“E adesso andiamo a Potocari”, esclama euforico il
generale Ratko Mladić prima di dirigersi con i suoi soldati verso la base
del contingente olandese Onu. 11 luglio 1995, per Srebrenica è la fine.
Nelle due settimane successive la città bosniaca, dichiarata zona di
sicurezza dall’Onu nel 1993, è il teatro del più orrendo massacro avvenuto
in Europa dalla seconda guerra mondiale. La popolazione maschile dai 12 ai
70 anni viene deportata in campi di concentramento per essere torturata e
uccisa. Quelli che conoscono la crudeltà dei militari di Mladić tentano la
fuga attraverso i boschi. Ma la salvezza dista 60 chilometri e le truppe
serbo-bosniache controllano tutta la zona circostante.
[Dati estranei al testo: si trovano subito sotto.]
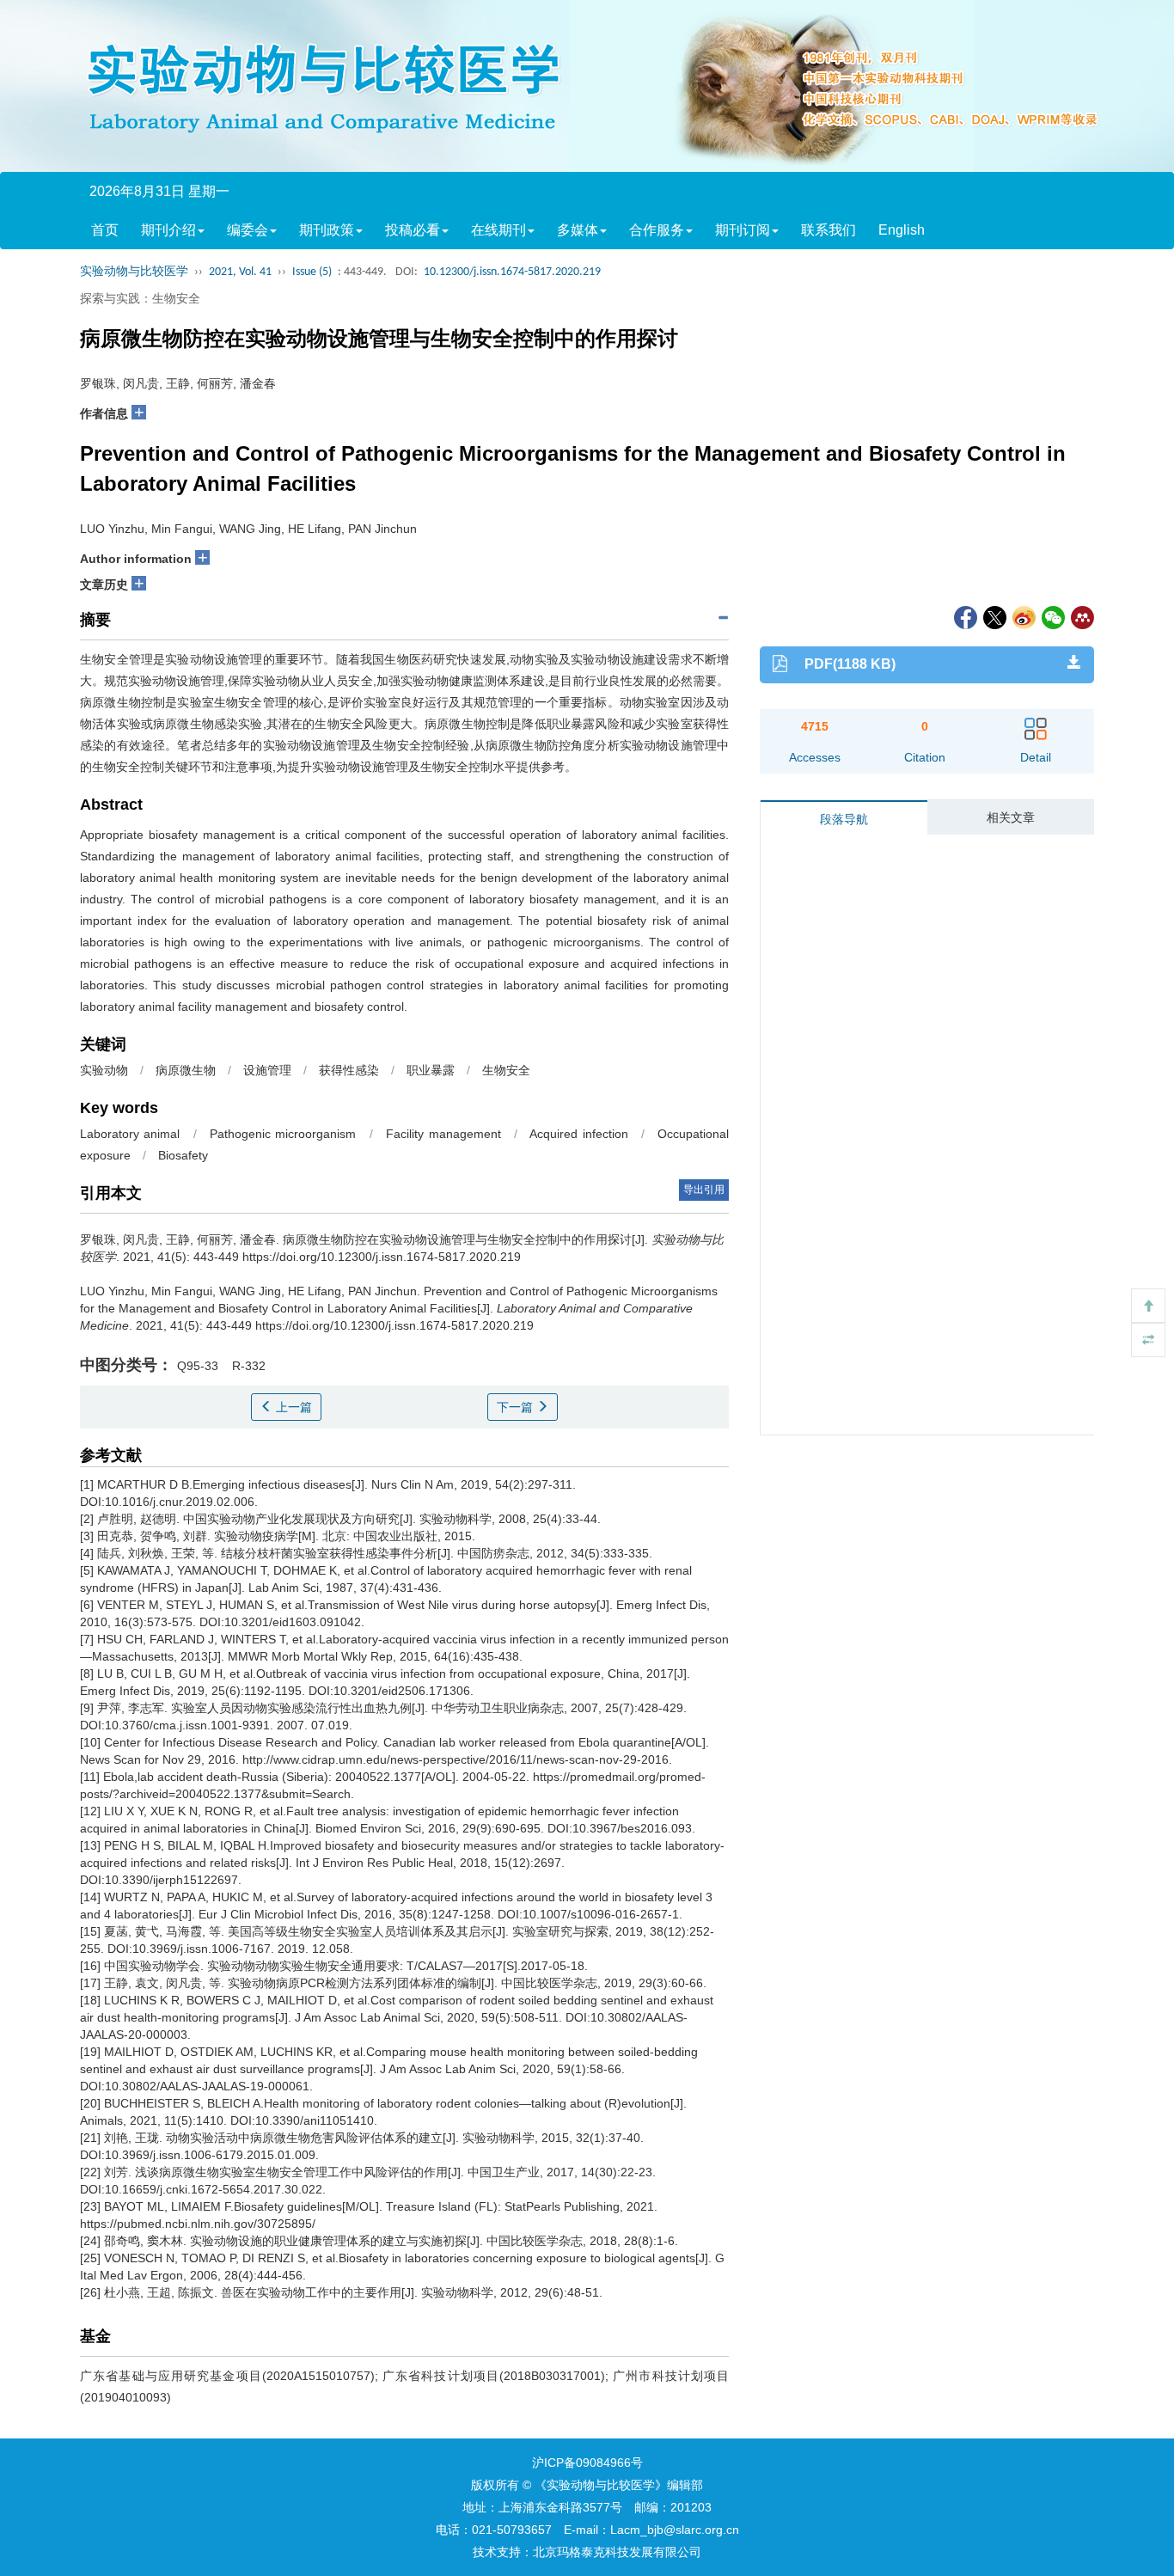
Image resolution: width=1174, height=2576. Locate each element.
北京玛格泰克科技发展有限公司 (617, 2552)
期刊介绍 (168, 230)
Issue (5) (312, 272)
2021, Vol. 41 (240, 272)
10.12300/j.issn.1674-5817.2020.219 (512, 272)
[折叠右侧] (1148, 1340)
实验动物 (104, 1070)
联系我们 (828, 230)
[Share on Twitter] (993, 616)
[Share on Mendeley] (1081, 616)
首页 (105, 230)
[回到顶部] (1148, 1305)
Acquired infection (578, 1134)
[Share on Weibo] (1023, 616)
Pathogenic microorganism (283, 1134)
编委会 (247, 230)
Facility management (443, 1134)
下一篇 (516, 1407)
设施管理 (267, 1070)
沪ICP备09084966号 (587, 2462)
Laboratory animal (130, 1134)
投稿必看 (412, 230)
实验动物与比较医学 (134, 272)
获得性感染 (349, 1070)
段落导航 (844, 819)
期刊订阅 (742, 230)
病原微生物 (186, 1070)
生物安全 (506, 1070)
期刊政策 (326, 230)
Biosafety (183, 1155)
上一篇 (292, 1407)
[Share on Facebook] (964, 616)
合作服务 (656, 230)
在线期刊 (498, 230)
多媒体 (577, 230)
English (901, 230)
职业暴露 (431, 1070)
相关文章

“Non abbiate paura, siamo delle Nazioni Unite”,
urlano i soldati serbi con gli elmetti azzurri sottratti agli olandesi. I
fuggiaschi di Srebrenica si consegnano fiduciosi ai loro carnefici.
Il bilancio, ancora oggi provvisorio, parla di 8000
vittime.
Le responsabilità dell'Onu
Qual è l’icona più rappresentativa del fallimento
delle Nazioni Unite a Srebrenica? Non c’è che l’imbarazzo della scelta. Si
parte dal generale francese Philippe Morillon, capo dell'Unprofor (la
forza di protezione dell'Onu), che nel marzo del 1993 assicurò protezione
alla popolazione di Srebrenica, prostrata dall’assedio serbo-bosniaco, per
arrivare al brindisi, datato luglio 1995, tra Ratko Mladić e Ton Karremans,
comandante del contingente olandese preposto alla difesa dell’enclave. Un
brindisi che sancì la resa della città e la consegna dei suoi abitanti
alle forze militari serbo-bosniache.
Nessun responsabile dell’Onu pagò per aver
abbandonato Srebrenica alla sua sorte, che peraltro sembrava già segnata
da tempo. Nei giorni precedenti alla caduta della città, cinta d’assedio
dai blindati serbo-bosniaci, gli abitanti aspettarono invano con gli occhi
al cielo l’intervento degli aerei della Nato. A pagare, dopo oltre sette
anni, è stato invece il primo ministro olandese dell’epoca Wim Kok,
costretto a dimettersi dalle incandescenti polemiche interne. L’accusa è
di non avere ordinato alle truppe olandesi di proteggere la popolazione di
Srebrenica.
Il Tribunale penale internazionale per l'ex
Jugoslavia
Con la risoluzione n.827 del 1993, il Consiglio di
sicurezza dell’Onu aveva istituito il Tribunale penale internazionale per
l’ex Jugoslavia, con sede all’Aja, in Olanda. Alla base della creazione
dell’organismo internazionale, il primo a perseguire i crimini di guerra
dopo Tokio e Norimberga, due obiettivi: da una parte impedire il ripetersi
di episodi di pulizia etnica, dall’altra la perseguibilità dei militari
implicati in quel tipo di azioni.
La funzione di deterrenza è rimasta lettera morta. Lo
confermano l’agonia di Sarajevo e le numerose stragi di civili compiute
fino al 1995. Resta il compito di arrestare i responsabili dei crimini
contro l’umanità avvenuti durante il conflitto.
Attualmente sono 49 i detenuti nel carcere di
Scheveningen. Tra questi spicca il nome di Slobodan Milosevic, ex
presidente della Jugoslavia. L’imputazione, formulata dal procuratore
Carla Del Ponte, è di essere stato l’ideatore della pulizia etnica in
Croazia, Bosnia e Kosovo. Sono ancora in libertà, invece, Radovan Karadzic
e Ratko Mladić, mente ed esecutore dello sterminio in Bosnia.